The report comes weeks after the Nasdaq botched Facebook’s highly-anticipated initial public offering and amid growing concerns that the social network’s ad platform is not sustainable.

Some media agencies and brands have publicly said Facebook’s strategy isn’t working and others have demanded proof of their return on investment. General Motors (NYSE:GM) last month said it would pull its ads worth $10 million from the social network.

But now, Facebook, which came out of a required quiet period on Tuesday, is finally able to start defending itself.

In an interview with the Wall Street Journal, Facebook’s head of measurement and insight, Brad Smallwood, said it’s a myth Facebook advertising doesn’t work. He acknowledged advertiser concerns and said the company is in the “early days of helping advertisers” on their journey of feeling out how to score the highest ROI from Facebook.

ComScore last week promised to “shed new light on how Facebook marketing really works” and warned the social networks’ biggest critics to stop bashing the effectiveness of Facebook marketing.

The report focuses on “earned media,” or the messages that Facebook (NASDAQ:FB) users share with one another. That differs from the ads brands pay Facebook to display, but highlights the sharing power of users.

ComScore said brand pages on Facebook are now attracting more unique visitors than web sites. For example, Skittles, which has been one of the leading major brands to leverage social media marketing, attracted just 23,000 U.S. unique visitors to its web site in March, compared with 320,000 to the colorful candy’s Facebook fan page.

The power that comes when Facebook users share or engage in brand content they find interesting is even more potent, comScore argues. When brands infiltrate a person's News Feed, where Facebook users spend 40% of their time, exposure is often “multiples higher” than if brands were to rely solely on their fan page.

That strategy has paid off for major brands like Starbucks (NASDAQ:SBUX) and Target (NYSE:TGT), whose fans and friends of fans that viewed one of the retailers’ media messages showed “statistically significant” lifts in in-store purchases, comScore said.

In fact, Starbucks fans and their friends shopped at the café chain 38% more frequently in the following four weeks, while Target’s boosted spending by 19%, according the comScore data.

The average brand message from the top 1,000 brands on Facebook is able to be amplified by 81 times if fans engage with the brand, comScore said.

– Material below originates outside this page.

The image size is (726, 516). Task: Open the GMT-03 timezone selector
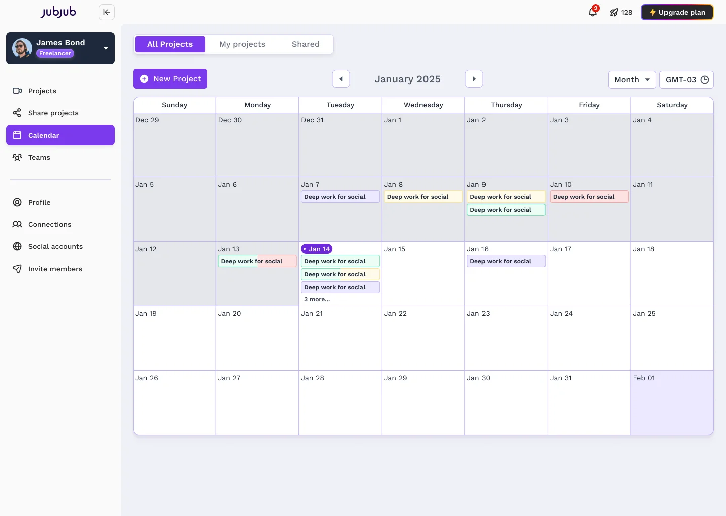(x=687, y=79)
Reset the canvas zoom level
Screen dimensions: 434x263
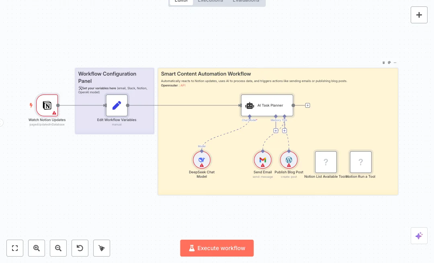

Of course, not everything goes viral, and even comScore admits that Facebook’s ad platform isn't perfect in that regard. A recent study by the Ehrenberg-Bass Institute showed that slightly more than 1% of brand fans actually engage in fan pages.

However, DoubleClick recently reported click-through rates on display ads of 0.1%, making social media marketing 10 times more effective, according to comScore data.

Meanwhile, Facebook has been criticized for not having advertisements on its mobile platform. The company recently tried to tackle that by offering marketers the ability to pay for ads on its mobile site separately from its premium package offering, according to the Journal.

The company also released internal research on Tuesday of more than 60 ad campaigns that showed 70% of campaigns were experiencing a return on ad spend of three times or more. About half of the companies showed a return equal to about $5 per every dollar.